Sunday, July 03, 2011

In which I fail and pass the "Eat Local" challenge

I thought about signing up for the Eat Local challenge last month. A 10 percent discount at Hollygrove Market and a signing bonus of a bag of salt from down around New Iberia was very tempting, but for those of us teaching summer classes at The People's University, by the lake, June is a month without a paycheck, so I couldn't swing the fee.

But thinking about the challenge got me paying attention to what I eat, and analyzing what I make versus what I buy prepared. I will never live a fully "eat local" life, and that's not a failure, it's a choice. I want coffee, I want champagne, I want brats from Wisconsin and salmon from the Northwest and I need to stock my shelf with pepper and other spices, so I make no apologies for that. And, as a general rule, most "do this, and only this" lifestyles end up with unintended consequences that undercut their well-meaning philosophies, so I don't gravitate toward manifestos.

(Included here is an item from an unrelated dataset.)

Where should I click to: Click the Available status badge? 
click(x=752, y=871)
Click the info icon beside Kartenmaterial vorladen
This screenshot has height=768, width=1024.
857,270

But I do like buying from my friends and neighbors at the farmer's markets, at the grocery store, and in local eateries. After the storm, as we came back and started rebuilding our lives, I wanted to support the business people who invested in New Orleans and the surrounding area. I benefit, too, from the bounty of things we can harvest here, from the ground and from the waters. So I end up cooking with mostly local ingredients pretty much daily.

Last night I made a ratatouille, and as I chopped veggies I realized all but the tomato paste, bay leaves, salt and pepper and canned tomatoes came from the farmer's market and my own garden. On another burner was a pot of purple-hulled peas. I'd cured and smoked the bacon flavoring it. I'd picked a few okra from my garden and chopped them in. Tabasco's local. That leaves the onions (probably from Georgia), salt and pepper, and a little Sriracha (New York?)

That's a win, I think. Those peas were exquisite, in any case. Nothing beats freshly shelled peas.